Happy Blog Action Day!

Posted in: Our Clients

Blog Action Day 2009

Change.org’s Blog Action Day “is an annual event that unites the world’s bloggers in posting about the same issue on the same day,” with the “aim is to raise awareness and trigger a global discussion” on a different theme every year. This year’s theme is “Climate Change.” While still a controversial topic, more and more people are acknowledging that climate change—popularly referred to as “global warming“—is a real problem, and are looking for solutions.

ELISE client The Lemelson Foundation supports a number of energy-efficient technologies, most notably the programs included in their InventingGreen(tm) portfolio of projects. The organizations included in InventingGreen are working on clean energy technology that can reduce carbon emissions or dependence on petroleum-based fuels—two things that are widely thought to contribute to global warming—with an added bonus: they are also helping to grow and strengthen the local economies where their technologies are being used. These projects are Envirofit International’s two-stroke retrofit kits for motorcycle taxis, which can reduce carbon emissions 75-90% and increase fuel efficiency by 30-50%; affordable solar energy systems designed by IDEAAS that could bring electricity to 3,000 families; Lifelights, the Freeplay Foundation’s safe and sustainable alternative to kerosene lanterns; and off-grid renewable energy fueled by biowaste, engineered by Emergence Bioenergy, Inc.
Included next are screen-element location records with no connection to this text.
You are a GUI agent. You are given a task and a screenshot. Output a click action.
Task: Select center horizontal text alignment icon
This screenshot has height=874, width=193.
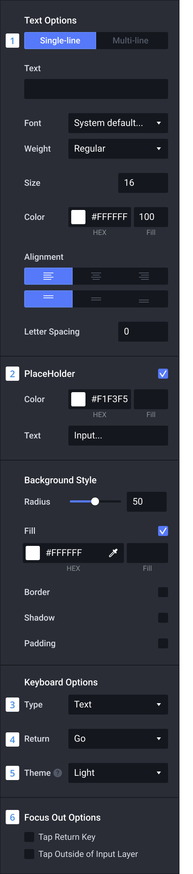[x=96, y=276]
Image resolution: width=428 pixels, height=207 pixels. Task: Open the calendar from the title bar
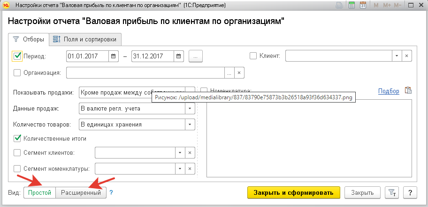tap(363, 5)
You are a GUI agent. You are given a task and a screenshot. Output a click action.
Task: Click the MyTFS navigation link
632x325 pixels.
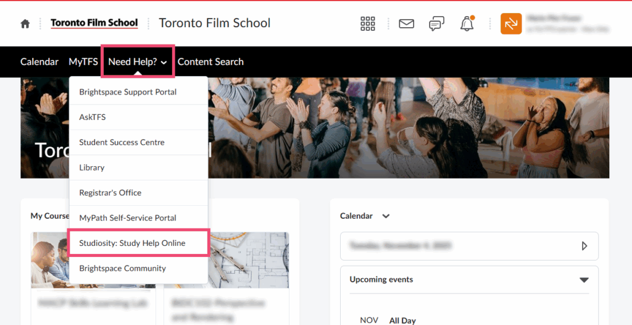[x=83, y=62]
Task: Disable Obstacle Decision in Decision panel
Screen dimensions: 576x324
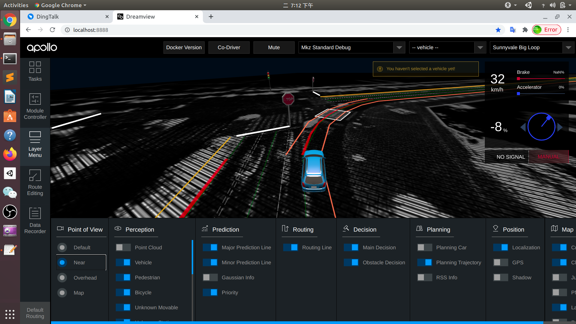Action: click(x=352, y=262)
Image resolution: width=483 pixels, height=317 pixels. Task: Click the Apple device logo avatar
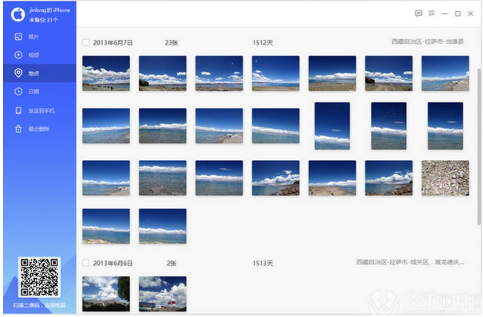point(18,14)
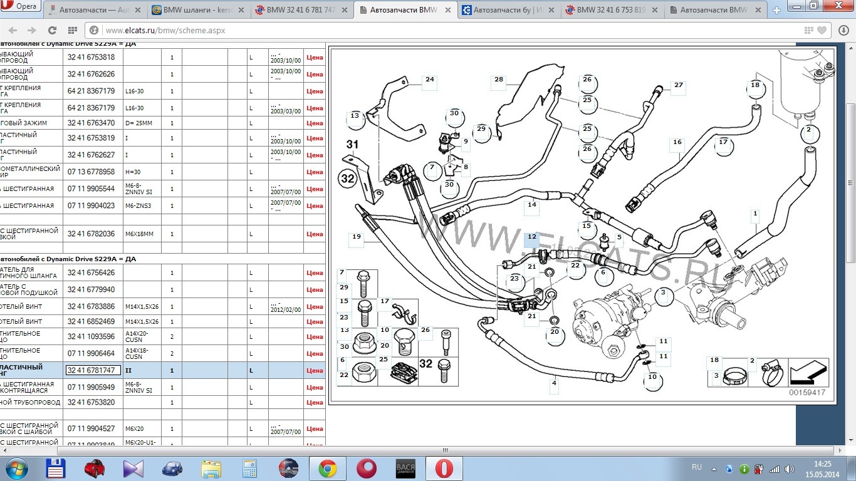Image resolution: width=856 pixels, height=481 pixels.
Task: Show hidden system tray icons arrow
Action: 715,468
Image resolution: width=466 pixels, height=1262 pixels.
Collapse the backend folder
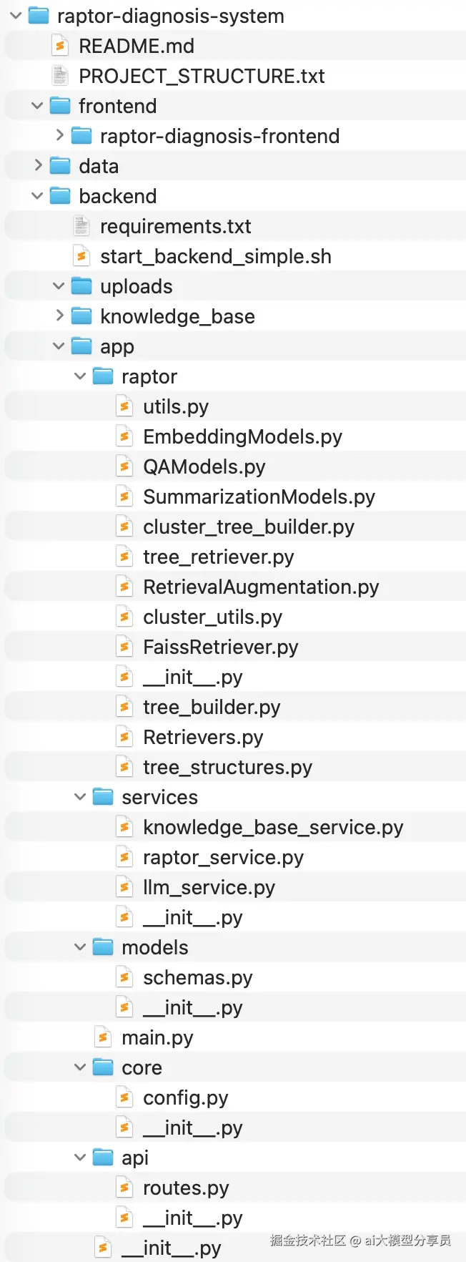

The Lemelson Foundation is also co-sponsoring Andrew C. Revkin’s visit to Portland State University next month, in conjunction with EcoTrust. Revkin, who maintains The New York TimesDot Earth blog, has written extensively about climate change and will be discussing how to restore certain environmental conditions as the earth’s population continues to grow.
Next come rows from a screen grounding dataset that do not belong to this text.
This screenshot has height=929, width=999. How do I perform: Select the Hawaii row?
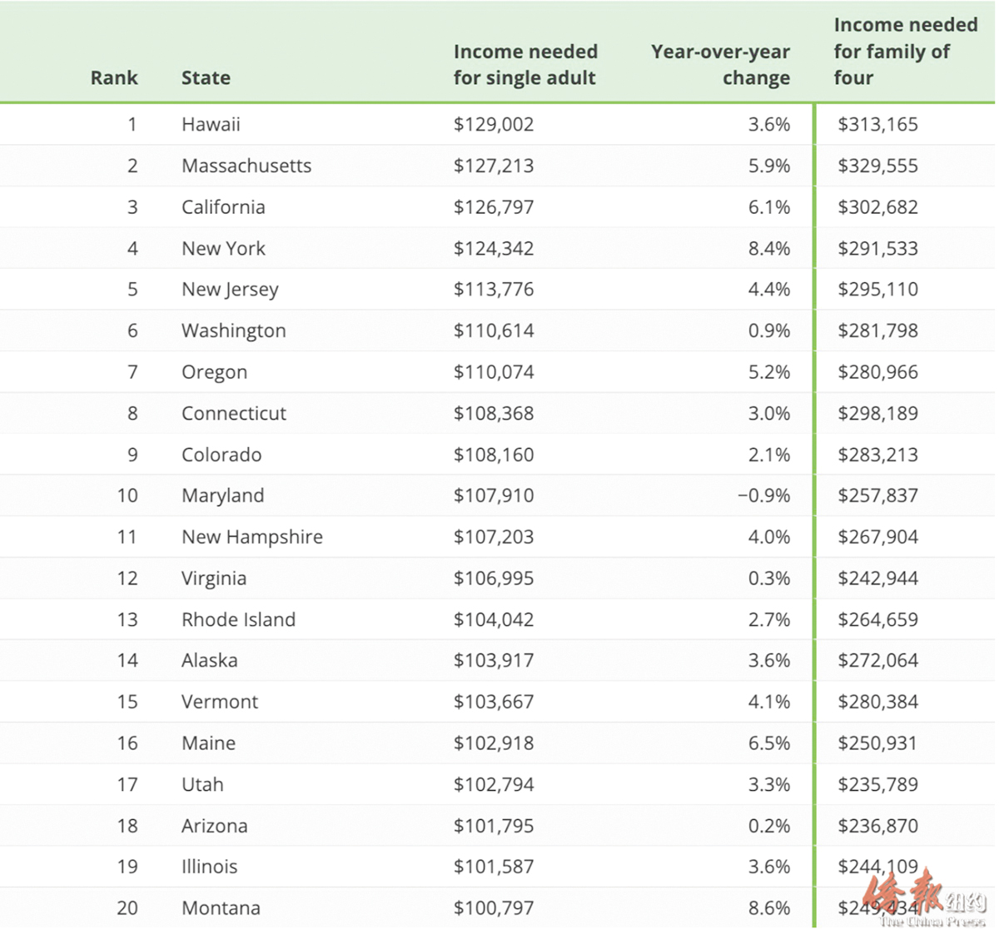click(497, 124)
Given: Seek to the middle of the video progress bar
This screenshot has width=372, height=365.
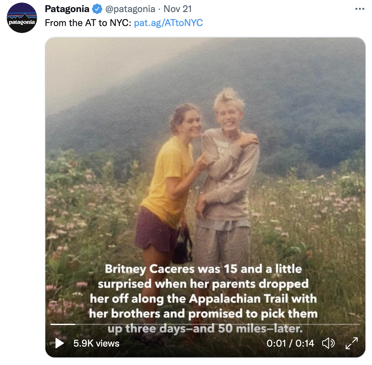Looking at the screenshot, I should pyautogui.click(x=205, y=324).
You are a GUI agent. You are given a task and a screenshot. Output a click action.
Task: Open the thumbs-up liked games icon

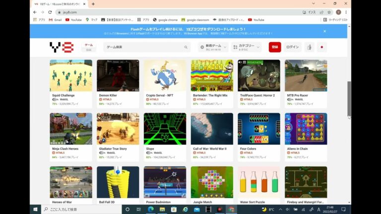point(309,47)
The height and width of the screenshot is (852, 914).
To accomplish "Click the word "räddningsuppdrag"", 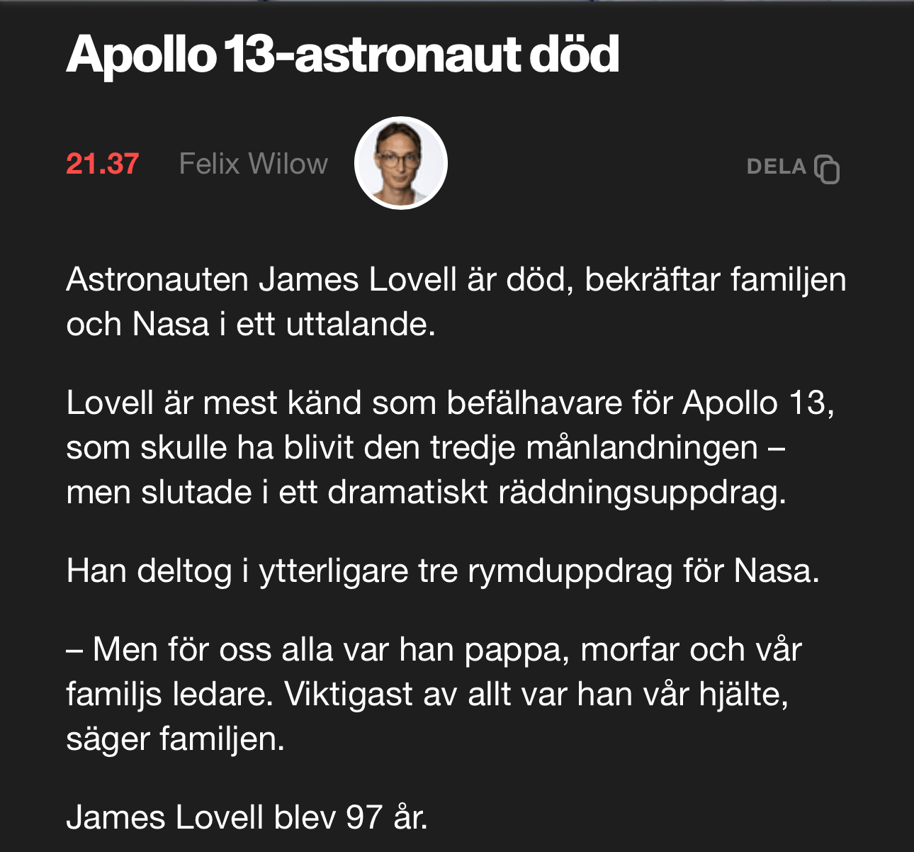I will [x=642, y=492].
At ELISE, we’re glad to see our clients support proactive work that can and likely will affect climate change for the better, and it’s something we try to do on a smaller scale, too. From our very large recycling bin, to or recent acquisition of real plates and glasses (instead of disposable), to the scrap paper pile that ensures that we re-use paper as much and as often as possible, to our timed thermostat that makes sure we aren’t using extra energy to heat and cool the office when it’s not needed, we’re doing our part to keep the conversation about environmental responsibility going, even when it’s not Blog Action Day.